Top of Text shown

Tax relief for restaurants
Struggling bars and restaurants will be able to apply for payroll tax relief, the Minister of Finance announced yesterday.
Curtis Dickinson said that for the quarter scheduled to end tomorrow, payroll tax would be rated zero for the employer and employee portions of tax for qualified restaurants and bars.
Mr Dickinson said: “The restaurant and bar sectors have been hit hard by the significant decline in sales volume and job losses as a result of the Covid-19 pandemic
“As part of the Government's emergency measures to assist businesses, we instituted short-term relief from payroll tax to assist this sector.
“We recognise that the fiscal implications of these actions will be a reduction of government revenue, however, we anticipate that this relief will ease some of the pressure on restaurants and bars, and especially lessen the pain being experienced by many Bermudians who work in this sector.”
Employers must stop deduction of the tax from employees' salaries and, if deductions have already been made, refund the employee under the emergency relief rules.
To receive the benefit restaurants and bars will have to fill out a form available at www.gov.bm and submit it to firstname.lastname@example.org by next Tuesday.
A ministry spokesman said businesses must stick to several conditions to be eligible for the tax break.
• Taxpayers in arrears must make payment arrangements before submittig an application
• Employers are required to complete and submit returns to www.etax.gov.bm by July 15. A minimum payment of $1 must be made to take advantage of online submission. Returns must reflect the total remuneration paid in the quarter
• Taxpayers must submit the employee portion calculator for the April-June 2020 tax period to email@example.com to reflect the remuneration paid
• Late returns will incur a 5 per cent penalty. Returns submitted later than two weeks past the deadline will not be eligible for the concession
• Any form of profit sharing paid in this period will be subject to payroll tax. This includes payments such as bonuses and dividends
The spokesman said all declarations were subject to audit by the Office of the Tax Commissioner and penalties for non-compliance will be based on the amount of tax due at the standard rate.
He warned non-compliance could also be considered as criminal tax evasion.

Bottom of Text shown

» Task set:
(a) According to the article on tax relief for restaurants, by what date must employers complete and submit returns to www.etax.gov.bm?
(b) Does each statement agree with the article on tax relief for restaurants? Answer yes or no for each, and quote the deciding words from the article.
(i) Late returns will incur a 10 percent penalty.
(ii) Bonuses and dividends paid in the period are subject to payroll tax.
(iii) A minimum payment of $1 must be made to use online submission.

Top of Record excerpts

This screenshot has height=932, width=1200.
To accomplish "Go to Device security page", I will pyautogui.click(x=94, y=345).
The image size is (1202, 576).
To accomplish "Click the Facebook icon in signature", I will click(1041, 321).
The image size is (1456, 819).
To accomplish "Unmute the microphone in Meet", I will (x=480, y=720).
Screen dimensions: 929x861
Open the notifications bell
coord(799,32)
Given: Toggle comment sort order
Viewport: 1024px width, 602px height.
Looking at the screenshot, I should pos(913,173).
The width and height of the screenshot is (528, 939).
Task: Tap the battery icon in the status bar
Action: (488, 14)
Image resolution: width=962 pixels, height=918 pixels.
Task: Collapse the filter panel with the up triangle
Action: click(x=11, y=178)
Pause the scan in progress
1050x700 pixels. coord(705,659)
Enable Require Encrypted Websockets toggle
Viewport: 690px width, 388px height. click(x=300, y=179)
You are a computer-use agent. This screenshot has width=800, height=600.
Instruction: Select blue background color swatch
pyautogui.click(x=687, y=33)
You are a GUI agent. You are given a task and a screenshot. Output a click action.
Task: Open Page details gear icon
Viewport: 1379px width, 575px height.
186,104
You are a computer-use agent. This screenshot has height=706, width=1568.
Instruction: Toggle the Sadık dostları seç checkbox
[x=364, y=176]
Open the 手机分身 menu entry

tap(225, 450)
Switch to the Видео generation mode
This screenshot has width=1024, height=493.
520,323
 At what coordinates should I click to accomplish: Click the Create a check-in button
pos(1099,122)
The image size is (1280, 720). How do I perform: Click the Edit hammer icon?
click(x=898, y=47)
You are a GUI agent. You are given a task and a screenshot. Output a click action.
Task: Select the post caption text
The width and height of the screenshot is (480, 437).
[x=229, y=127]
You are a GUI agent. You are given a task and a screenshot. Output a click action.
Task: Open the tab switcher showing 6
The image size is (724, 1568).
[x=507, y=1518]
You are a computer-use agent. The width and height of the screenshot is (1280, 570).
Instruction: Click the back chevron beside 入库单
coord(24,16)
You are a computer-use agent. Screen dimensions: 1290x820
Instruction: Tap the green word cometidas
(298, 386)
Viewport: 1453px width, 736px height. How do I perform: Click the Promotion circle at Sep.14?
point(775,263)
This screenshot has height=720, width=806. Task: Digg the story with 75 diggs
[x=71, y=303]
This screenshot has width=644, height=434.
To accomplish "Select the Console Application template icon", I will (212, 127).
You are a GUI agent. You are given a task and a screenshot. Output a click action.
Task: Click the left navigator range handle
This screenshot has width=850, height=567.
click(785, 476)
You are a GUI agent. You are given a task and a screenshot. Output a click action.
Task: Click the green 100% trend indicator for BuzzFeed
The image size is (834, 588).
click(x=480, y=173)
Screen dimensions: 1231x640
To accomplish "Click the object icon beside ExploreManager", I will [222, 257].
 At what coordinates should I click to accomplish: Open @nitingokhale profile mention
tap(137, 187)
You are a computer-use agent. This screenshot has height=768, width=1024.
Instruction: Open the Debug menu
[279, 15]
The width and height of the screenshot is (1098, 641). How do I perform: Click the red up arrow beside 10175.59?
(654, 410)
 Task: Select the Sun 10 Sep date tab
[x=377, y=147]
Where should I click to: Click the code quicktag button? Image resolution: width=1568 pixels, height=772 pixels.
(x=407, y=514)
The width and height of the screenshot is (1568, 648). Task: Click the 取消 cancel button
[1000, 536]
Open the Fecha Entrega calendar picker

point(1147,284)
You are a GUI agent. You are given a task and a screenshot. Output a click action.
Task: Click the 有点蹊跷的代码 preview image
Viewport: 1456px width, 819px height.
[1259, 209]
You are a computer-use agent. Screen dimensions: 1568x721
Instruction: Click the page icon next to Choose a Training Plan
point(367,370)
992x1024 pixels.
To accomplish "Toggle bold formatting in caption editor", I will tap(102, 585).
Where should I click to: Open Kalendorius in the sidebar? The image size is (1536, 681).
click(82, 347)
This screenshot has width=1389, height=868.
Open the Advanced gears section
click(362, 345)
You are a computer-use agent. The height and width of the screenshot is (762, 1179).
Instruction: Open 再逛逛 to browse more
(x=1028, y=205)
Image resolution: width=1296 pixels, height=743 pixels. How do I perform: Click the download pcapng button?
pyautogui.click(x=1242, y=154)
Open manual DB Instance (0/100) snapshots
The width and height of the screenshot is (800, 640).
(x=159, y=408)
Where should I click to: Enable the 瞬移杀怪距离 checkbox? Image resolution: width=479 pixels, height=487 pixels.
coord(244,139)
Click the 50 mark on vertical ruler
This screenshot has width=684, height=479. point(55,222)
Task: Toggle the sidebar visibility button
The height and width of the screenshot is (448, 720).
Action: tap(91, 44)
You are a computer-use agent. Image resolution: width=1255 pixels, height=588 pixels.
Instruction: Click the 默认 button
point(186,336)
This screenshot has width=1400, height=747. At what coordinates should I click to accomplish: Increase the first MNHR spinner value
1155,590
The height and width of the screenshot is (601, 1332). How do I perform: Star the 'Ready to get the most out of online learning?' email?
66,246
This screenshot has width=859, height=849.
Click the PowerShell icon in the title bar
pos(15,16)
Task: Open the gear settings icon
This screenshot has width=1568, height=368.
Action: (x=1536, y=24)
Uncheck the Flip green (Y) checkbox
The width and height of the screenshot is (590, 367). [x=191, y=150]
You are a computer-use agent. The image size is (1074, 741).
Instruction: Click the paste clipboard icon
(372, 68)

Bottom of Record excerpts

» Responses:
(a) July 15.

(b)
(i) No: "Late returns will incur a 5 per cent penalty."
(ii) Yes: "Any form of profit sharing paid in this period will be subject to payroll tax. This includes payments such as bonuses and dividends"
(iii) Yes: "A minimum payment of $1 must be made to take advantage of online submission."